### PROBLEMS TO SOLVE
1. Answer from the passage about Heather:
(a) How old is Heather?
(b) According to the passage, whose nose does Heather have?
(c) What kind of hairline does the narrator describe having?
2. In the passage about Heather, why did the relative negotiate a partial refund from the wedding photographer?
3. Extend the passage about Heather from the point where it stops.
Segment Start: TEXT
Heather meanwhile remained completely oblivious to the chaos spilling into the evening all around her. At the wedding the photographer persisted in finding reasons to take pictures of her. So many Heather photos showed up on the proof pages that the relative negotiated a partial refund for the photog's failure to focus on the important people--the bride and groom!

No one would mistake me for anyone beautiful. It is possible to see that Heather and I are related, but clearly she was given (thanks to her father's genes!) a perfected canvas--eyes set the right distance apart, jaw line crisp and well formed, the perfect oval face with apple cheekbones and a full-lipped smile. Eyebrows that arch just so and a nose that sits perfectly symmetrically in the center of her face (her maternal grandmother's nose for sure). Smooth milky skin with no lines even at age 35. The camera loves that face. The face opens doors of possibility. With sleek almost-black hair, she could be Latina, Or Italian? Greek maybe, or Native American? (Answer: Welsh, English, German, Irish, Dutch, Native American)

Take similar features and pull them apart like silly putty: squeeze the eyes close together, elongate the face, add a too-prominent brow bone, an oddly masculine hairline, a nose that flares too widely and then really bad skin--and you get me. I am not complaining, just describing an average to homely face with ambiguous ethnicity. It is a face that makes many people comfortable (homely after all can mean unpretentious), or it used to. People who have known me a long time deny this, but I am definitely starting to look increasingly masculine. I can read it in strangers' eyes--has she had a sex change? Or just cross dressing? I can hear strangers think this, I swear.
Segment End: TEXT
Segment Start: RECORDED INFORMATION
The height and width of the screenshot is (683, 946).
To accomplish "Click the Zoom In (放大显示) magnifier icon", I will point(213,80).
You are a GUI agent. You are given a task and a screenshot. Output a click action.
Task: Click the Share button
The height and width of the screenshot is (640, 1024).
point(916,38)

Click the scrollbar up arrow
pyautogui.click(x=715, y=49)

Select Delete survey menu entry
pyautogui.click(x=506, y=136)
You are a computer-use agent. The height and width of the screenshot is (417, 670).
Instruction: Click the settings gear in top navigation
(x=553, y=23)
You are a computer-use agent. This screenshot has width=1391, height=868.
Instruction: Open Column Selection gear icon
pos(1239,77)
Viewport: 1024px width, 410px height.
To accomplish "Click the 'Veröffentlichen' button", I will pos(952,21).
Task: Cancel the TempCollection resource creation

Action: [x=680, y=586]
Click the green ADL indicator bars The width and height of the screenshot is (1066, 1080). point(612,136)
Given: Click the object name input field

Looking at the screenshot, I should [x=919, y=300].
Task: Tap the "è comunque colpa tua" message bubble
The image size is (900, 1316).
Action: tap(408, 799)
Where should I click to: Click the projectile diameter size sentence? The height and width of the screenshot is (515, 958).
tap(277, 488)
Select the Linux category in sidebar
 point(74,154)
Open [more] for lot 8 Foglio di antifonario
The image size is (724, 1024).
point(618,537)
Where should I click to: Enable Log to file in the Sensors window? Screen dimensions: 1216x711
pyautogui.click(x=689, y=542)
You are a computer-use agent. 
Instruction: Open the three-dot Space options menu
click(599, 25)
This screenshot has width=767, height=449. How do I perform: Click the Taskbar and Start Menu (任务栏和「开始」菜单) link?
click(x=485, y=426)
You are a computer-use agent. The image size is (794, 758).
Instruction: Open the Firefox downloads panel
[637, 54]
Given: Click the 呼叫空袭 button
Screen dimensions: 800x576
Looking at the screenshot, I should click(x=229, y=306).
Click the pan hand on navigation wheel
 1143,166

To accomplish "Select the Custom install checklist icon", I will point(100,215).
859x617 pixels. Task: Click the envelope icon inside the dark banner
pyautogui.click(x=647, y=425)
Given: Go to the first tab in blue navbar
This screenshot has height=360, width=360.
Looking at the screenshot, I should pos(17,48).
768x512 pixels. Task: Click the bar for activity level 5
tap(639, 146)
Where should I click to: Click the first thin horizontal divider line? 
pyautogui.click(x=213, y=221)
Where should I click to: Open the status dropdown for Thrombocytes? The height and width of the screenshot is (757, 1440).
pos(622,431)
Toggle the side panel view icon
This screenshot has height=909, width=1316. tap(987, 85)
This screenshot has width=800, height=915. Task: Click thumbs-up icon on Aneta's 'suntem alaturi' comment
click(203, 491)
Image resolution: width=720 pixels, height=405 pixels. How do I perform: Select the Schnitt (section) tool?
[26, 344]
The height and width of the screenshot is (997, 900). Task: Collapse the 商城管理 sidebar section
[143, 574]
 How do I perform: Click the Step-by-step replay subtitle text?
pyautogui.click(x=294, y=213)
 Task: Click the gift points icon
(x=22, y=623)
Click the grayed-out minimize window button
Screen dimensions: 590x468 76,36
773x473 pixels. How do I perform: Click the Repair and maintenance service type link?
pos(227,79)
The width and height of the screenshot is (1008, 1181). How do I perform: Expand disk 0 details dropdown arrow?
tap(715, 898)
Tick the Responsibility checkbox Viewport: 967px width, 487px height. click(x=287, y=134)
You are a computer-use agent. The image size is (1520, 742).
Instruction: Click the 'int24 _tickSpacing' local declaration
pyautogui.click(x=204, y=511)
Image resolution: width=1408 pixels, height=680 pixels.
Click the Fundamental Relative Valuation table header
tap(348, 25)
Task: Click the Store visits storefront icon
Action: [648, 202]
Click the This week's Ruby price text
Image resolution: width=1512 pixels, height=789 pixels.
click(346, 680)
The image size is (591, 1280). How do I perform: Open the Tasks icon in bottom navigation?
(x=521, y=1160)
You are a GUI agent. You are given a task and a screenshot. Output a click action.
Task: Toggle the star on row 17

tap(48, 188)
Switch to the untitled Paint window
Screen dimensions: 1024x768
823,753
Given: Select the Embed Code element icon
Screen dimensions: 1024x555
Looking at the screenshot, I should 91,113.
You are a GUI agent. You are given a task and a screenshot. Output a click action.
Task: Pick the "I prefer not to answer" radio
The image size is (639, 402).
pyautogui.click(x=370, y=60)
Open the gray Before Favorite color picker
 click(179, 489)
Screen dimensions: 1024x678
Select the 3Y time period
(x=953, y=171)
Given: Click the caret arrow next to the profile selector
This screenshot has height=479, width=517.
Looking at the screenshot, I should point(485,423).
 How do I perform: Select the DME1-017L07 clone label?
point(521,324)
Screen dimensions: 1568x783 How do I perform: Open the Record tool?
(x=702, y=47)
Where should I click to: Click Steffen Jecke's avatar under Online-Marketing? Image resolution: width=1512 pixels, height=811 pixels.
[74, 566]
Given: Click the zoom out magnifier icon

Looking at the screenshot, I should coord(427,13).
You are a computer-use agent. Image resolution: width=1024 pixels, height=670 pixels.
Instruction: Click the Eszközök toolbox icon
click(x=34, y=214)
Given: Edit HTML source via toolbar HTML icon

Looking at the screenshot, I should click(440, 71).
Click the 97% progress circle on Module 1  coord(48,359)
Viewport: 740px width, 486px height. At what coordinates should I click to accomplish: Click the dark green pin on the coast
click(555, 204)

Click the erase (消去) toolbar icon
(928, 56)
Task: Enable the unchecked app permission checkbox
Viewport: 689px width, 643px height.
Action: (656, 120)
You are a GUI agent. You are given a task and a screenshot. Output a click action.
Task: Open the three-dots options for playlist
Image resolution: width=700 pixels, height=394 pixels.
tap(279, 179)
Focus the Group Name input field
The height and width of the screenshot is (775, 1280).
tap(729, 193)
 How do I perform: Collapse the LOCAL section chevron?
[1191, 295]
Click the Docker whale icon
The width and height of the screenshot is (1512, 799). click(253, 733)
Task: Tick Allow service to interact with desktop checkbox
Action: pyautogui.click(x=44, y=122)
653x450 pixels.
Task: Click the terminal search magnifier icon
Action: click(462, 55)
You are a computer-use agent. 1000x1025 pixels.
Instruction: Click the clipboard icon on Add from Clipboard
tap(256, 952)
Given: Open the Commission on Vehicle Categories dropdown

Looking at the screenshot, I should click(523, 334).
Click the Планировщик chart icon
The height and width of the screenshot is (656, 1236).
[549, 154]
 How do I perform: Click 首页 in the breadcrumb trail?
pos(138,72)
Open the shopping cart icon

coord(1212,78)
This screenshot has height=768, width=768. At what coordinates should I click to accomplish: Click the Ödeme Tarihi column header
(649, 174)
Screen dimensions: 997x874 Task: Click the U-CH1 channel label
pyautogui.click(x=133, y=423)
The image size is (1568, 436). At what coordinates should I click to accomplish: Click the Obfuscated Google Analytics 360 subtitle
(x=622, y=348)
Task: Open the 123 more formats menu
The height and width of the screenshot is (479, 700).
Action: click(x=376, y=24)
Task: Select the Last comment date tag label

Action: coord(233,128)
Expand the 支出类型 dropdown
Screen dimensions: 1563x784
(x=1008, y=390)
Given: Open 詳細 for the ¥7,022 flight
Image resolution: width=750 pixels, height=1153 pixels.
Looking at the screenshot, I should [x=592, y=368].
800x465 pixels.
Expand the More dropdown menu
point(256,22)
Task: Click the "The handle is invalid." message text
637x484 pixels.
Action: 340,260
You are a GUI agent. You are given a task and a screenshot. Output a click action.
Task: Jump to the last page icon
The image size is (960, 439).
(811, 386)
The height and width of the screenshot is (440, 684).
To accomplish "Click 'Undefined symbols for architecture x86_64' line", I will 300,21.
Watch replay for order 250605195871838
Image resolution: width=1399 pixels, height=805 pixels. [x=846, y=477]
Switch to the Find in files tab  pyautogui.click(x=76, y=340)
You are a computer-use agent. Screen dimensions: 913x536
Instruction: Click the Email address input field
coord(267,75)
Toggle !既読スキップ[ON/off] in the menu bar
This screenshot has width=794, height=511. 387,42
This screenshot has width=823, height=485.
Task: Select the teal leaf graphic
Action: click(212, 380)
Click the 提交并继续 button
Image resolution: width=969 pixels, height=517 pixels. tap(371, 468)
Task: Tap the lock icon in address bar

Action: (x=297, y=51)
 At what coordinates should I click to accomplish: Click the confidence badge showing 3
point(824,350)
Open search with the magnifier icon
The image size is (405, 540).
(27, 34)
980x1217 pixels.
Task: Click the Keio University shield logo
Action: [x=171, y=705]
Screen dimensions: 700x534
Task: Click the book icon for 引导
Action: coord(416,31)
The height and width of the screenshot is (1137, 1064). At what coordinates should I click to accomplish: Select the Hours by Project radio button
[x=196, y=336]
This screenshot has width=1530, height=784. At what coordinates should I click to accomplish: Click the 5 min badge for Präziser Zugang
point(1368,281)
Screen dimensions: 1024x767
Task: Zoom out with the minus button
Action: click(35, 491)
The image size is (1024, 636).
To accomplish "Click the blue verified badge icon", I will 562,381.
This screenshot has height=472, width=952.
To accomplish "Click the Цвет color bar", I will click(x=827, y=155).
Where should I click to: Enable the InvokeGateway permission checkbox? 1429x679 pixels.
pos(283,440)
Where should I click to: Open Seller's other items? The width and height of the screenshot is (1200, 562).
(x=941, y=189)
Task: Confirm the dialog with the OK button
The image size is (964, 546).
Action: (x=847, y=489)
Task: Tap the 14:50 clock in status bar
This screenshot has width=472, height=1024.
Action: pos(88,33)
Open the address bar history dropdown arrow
Segment End: RECORDED INFORMATION
### RESULTS BY TASK
1.
(a) 35.
(b) Her maternal grandmother's.
(c) An oddly masculine hairline.

2. So many photos of Heather appeared on the proof pages that the relative treated it as the photographer's failure to focus on the important people, the bride and groom.

3.
But my face has always looked at least a bit masculine. My five brothers and I sat for only one family portrait--in 1968. I had three dresses I could have worn. Two had lace or ruffles or embroidery details conveying femininity. But my mom thought they were too dressy and the brothers were going casual for the sitting, thus I wore the third one: a shirtdress with a button down collar and placket. My haircut: a side parted bob--just like my brothers' Beach Boys style longer locks. so there in the center ("a rose among thorns," my daddy said) is just another smiling Mapstone boy!

Recently I had the opportunity to spend an extended time in close proximity to an extraordinary number of intelligent and attractive women of various ages. Almost to a person, I found that they couldn't readily make eye contact with me until after they had a reason to speak with me. Did they think ugliness could be a contagion perniciously poised to leap onto them? It almost never is.

I try to smile almost constantly as a mater of spiritual discipline and self-defense against my naturally aging ugliness. Should I forget to smile, someone who does not know me will likely take it upon him or her self to remind me to do so. Smiling evinces the joy that is always available should I choose to pay attention and the smile mitigates against the universe's need to send messengers to remind me to find that joy. The bell of mindfulness can ring internally.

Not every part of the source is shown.